I am aware of a number of MTBI cases in British Columbia with positive PET scans where counsel will be seeking to introduce this evidence. It is likely that the defence will continue to challenge its admissibility and another voir dire will be required. I assume that given agreement of the defence experts that the PET is an appropriate neurodiagnostic tool in cases of moderate to severe TBI, the admissibility of the PET scan will not be challenged in these cases, although I expect they may challenge the interpretation. I had two cases of severe TBI where the initial CT scan showed evidence of damage to frontal and temporal areas of the brain. An MRI four years later showed damage in the same areas. A subsequent PET scan showed a lack of metabolic activity or alteration in brain function in the same areas as the CT and MRI scans. This seems to be very powerful evidence of reliability.

Craig Dennis has written an excellent paper, which is appended to this article, that deals with the issue of the admissibility of novel scientific evidence. He considers the American cases and the recent decisions in Canada and offers some insightful comments on the decision in Wolfin at page 11 of his paper:

The approach advocated by Dillon J. is of undoubted utility to an assessment of the overall value of the proffered scientific evidence. But, as the application of the standard in Wolfin illustrates, it has a tendency to draw a court into a consideration of the substance of the scientific opinion. In support of the evidence's exclusion, Dillon J. considered both what the expert proposed to say and what he did not say.
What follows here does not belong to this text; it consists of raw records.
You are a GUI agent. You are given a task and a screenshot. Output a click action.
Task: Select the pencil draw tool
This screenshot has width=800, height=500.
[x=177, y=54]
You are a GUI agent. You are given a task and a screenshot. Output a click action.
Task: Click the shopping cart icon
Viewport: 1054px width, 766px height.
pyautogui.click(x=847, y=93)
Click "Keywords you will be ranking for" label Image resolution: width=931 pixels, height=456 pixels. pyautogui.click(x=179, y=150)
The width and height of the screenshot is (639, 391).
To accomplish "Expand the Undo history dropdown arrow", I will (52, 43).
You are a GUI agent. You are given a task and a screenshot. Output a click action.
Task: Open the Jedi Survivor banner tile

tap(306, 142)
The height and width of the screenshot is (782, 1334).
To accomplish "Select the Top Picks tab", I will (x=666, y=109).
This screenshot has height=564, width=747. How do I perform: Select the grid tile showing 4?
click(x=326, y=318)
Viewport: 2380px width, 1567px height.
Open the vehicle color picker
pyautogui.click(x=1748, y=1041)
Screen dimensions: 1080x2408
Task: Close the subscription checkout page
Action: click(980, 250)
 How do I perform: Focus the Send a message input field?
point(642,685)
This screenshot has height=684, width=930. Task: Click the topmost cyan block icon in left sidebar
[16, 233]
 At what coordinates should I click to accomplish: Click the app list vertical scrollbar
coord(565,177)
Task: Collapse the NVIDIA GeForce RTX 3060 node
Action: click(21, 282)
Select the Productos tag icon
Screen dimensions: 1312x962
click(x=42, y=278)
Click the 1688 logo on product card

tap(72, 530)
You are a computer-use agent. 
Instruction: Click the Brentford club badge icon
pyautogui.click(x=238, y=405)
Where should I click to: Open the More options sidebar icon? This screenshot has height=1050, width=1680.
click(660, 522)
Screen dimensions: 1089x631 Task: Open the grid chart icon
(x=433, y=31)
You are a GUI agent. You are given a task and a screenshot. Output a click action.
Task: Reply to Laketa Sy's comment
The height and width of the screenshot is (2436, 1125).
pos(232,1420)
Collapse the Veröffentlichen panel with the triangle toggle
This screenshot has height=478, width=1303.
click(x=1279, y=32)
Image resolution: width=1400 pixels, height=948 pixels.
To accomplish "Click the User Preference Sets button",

By so doing the Court may well have removed itself from a consideration of the strength of the "scientific process" and delved into an area that might better be left as a matter of weight for the trier of fact. Thus uncertainty as the test of reliability may well set the bar too high. The degree of scientific uncertainty is a consideration well suited for the trier of fact to take into account in deciding the weight to be accorded the expert opinion, but it is not clear why it should be the determinant of admissibility.

I am hopeful that the comments of Craig Dennis together with the experience gained form the Wolfin decision will assist counsel to develop both the evidence and the arguments necessary to satisfy the appropriate test for admissibility of PET scans in future MTBI cases.